So, I’m using word2vec in my dissertation. As I was writing today how word embedding models are surprisingly accurate in their modeling of complex semantic relationships like analogy, I realized I had very little data to support this claim. Sure, we know from the original GloVe paper (Table 2) that a word2vec model trained on a large English-language corpus can accurately solve about 66% of analogies in a test dataset of 19,544 analogies, and GloVe about 75%. But the analogies in this dataset are trivial: they consist of relationships like capital city to nation, city to state, currency to nation, and familial relationships like “brother is to sister as son is to daughter”; as well as a bunch of syntactic relationships, like adjectives (“glad”) to their adverbial components (“gladly”).
A far more interesting and informative set of analogies would be those given to humans, like the analogies in the Miller Analogies Test given to grad-school-bound college students. The analogies in this test are quite diverse, testing logical and analytical reasoning through analogies of words, as well as through proper nouns of places and key Western-cultural figures.1 Luckily, I was able to find an informational booklet for the 2002-2003 MAT that lists how many of its 100 analogies each percentile of students accurately solved. I was also able to scrape 150 sample analogies from an admittedly shady website that claims to have real MAT analogies from sample tests.
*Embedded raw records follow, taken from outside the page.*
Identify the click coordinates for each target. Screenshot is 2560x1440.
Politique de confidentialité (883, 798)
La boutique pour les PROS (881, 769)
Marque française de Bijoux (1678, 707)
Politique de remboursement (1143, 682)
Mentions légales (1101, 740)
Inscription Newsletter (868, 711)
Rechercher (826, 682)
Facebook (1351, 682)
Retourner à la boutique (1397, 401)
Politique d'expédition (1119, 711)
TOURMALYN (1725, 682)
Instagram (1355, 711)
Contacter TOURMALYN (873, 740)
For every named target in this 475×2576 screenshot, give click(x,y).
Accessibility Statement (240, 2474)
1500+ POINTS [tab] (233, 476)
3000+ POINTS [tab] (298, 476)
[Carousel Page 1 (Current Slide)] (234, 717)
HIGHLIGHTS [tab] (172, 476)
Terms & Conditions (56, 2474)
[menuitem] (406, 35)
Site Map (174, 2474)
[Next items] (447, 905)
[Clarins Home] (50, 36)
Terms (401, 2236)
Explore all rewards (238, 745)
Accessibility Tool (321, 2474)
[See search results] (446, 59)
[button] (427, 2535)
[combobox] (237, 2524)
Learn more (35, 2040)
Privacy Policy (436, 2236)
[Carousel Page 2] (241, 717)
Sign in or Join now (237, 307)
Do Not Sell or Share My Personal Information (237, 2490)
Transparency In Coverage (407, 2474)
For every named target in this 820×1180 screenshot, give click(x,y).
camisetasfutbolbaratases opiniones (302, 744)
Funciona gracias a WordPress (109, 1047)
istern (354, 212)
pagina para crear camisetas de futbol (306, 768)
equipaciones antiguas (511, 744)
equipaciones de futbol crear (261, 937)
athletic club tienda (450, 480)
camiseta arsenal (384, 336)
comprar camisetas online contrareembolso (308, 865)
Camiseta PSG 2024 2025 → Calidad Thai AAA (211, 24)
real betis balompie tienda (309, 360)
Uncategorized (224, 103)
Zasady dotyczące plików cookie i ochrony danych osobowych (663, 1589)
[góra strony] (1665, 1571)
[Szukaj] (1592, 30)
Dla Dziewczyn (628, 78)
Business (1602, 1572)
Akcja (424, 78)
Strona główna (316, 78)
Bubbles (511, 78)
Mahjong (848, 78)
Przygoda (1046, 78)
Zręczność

So, what would happen if a word2vec model took the MAT? I used a similar methodology as in the GloVe paper; for any analogy of the form “A is to B as C is to what?”, the model chose the word from the four multiple-choice options that had the highest cosine similarity with V(C) + V(B) – V(A).2 The only difference here with the GloVe methodology is that the model is simply choosing between the four multiple-choice options; but this is the same advantage that the human test-takers have, so it’s a better method of comparison.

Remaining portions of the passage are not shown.